En el núcleo de esta disputa legal, Sudáfrica busca que la CIJ determine si las operaciones militares de Israel en Gaza constituyen actos de genocidio. Este proceso comenzó a finales de diciembre de 2023 tras los ataques de grupos armados palestinos. La magnitud del conflicto se refleja en las cifras actualizadas este viernes por el Ministerio de Sanidad de Gaza, que reporta un saldo de víctimas mortales superior a las 72.000 personas. La acusación formal de la nación africana sostiene que se han incumplido obligaciones críticas estipuladas en la convención de 1948 que prohíbe taxativamente el genocidio.
La postura de Israel y sus aliados
Por su parte, el gobierno de Israel ha rechazado categóricamente la demanda sudafricana, calificándola como carente de toda base legal. Según reportes del tribunal, la defensa israelí sostiene que los argumentos de la acusación presentan una
“versión profundamente distorsionada”
de la realidad de los hechos en el terreno. Israel mantiene que sus acciones están justificadas y no corresponden a la descripción delictiva presentada ante la corte. Esta posición cuenta con el respaldo de Estados Unidos, su principal aliado estratégico, quien también ha cuestionado la validez y el enfoque del caso impulsado por Sudáfrica.
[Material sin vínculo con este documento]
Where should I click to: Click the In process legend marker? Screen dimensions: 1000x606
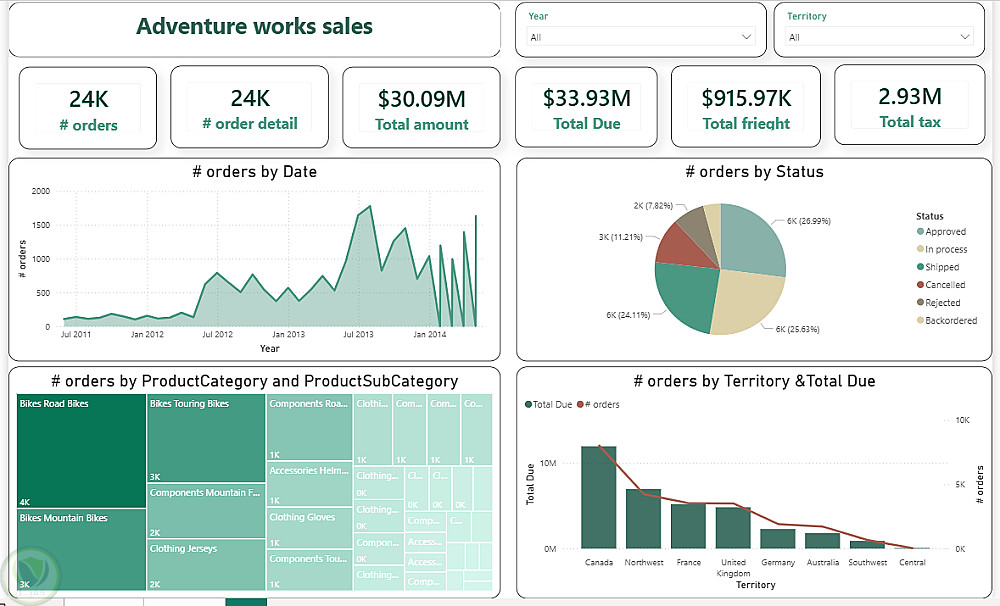[920, 250]
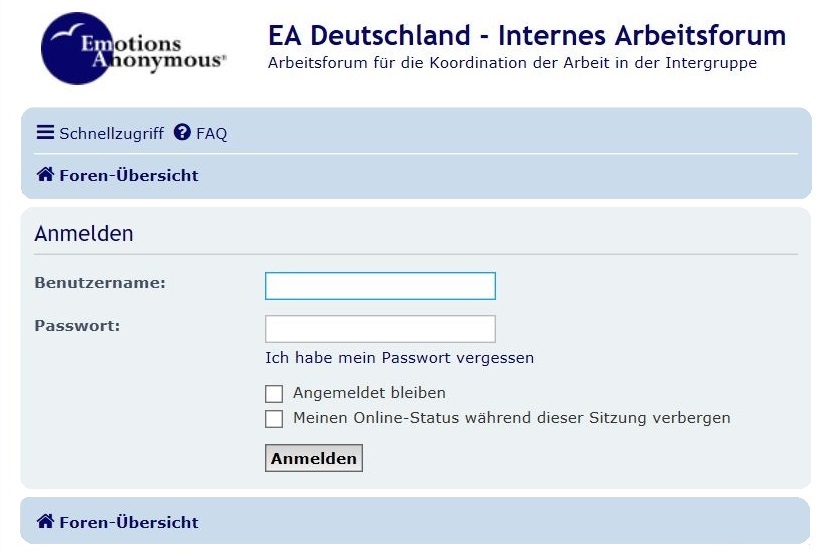Image resolution: width=831 pixels, height=557 pixels.
Task: Click the "Angemeldet bleiben" label text
Action: pyautogui.click(x=369, y=393)
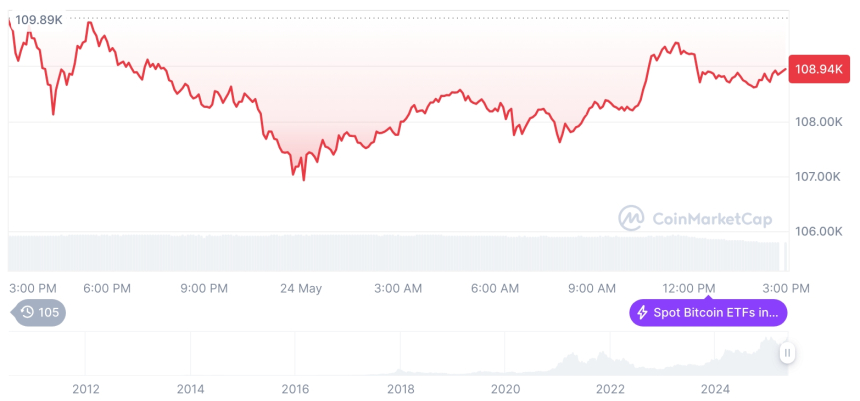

Tras el anuncio de la incorporación de Islandia y los Países Bajos, la CIJ notificó que tanto la parte acusadora como la acusada han sido invitadas a presentar sus observaciones por escrito respecto a estas nuevas intervenciones. Este trámite procesal garantiza que las posturas de todos los actores involucrados queden debidamente registradas en el expediente judicial para ser evaluadas durante el análisis de fondo que realizará el tribunal.
Impacto de la resolución internacional
Con la entrada de estos nuevos países, se expande el bloque de naciones que han decidido tomar un rol activo en este litigio sobre presuntas violaciones a la normativa internacional anti-genocidio. Al igual que España, los nuevos intervinientes consideran que la resolución final de la CIJ tendrá repercusiones directas en cómo se interpreta y aplica la Convención sobre Genocidio a nivel global, puesto que dicho tratado obliga a todos sus firmantes a prevenir y castigar este crimen en cualquier circunstancia.
El análisis de la CIJ incluye una revisión exhaustiva del comportamiento de las fuerzas israelíes, atendiendo denuncias que abarcan asesinatos en masa y desplazamientos forzosos de la población civil en el enclave palestino. Los datos suministrados por las autoridades sanitarias de Gaza, que sitúan el número de fallecidos por encima de los 72.000, constituyen uno de los pilares argumentales que Sudáfrica y los Estados aliados han presentado ante la magistratura internacional.
La participación bajo el artículo 63 permite que las naciones planteen su propia lectura sobre el alcance de las obligaciones internacionales derivadas del tratado de 1948. La CIJ ha sido enfática en aclarar que cualquier dictamen final será de cumplimiento obligatorio para todas las partes que hayan intervenido, lo que dota a la sentencia de una relevancia jurídica que trasciende a los litigantes originales. Finalmente, este avance procesal reafirma la importancia de la Convención de 1948 como la herramienta legal suprema para dirimir acusaciones de esta gravedad entre Estados soberanos.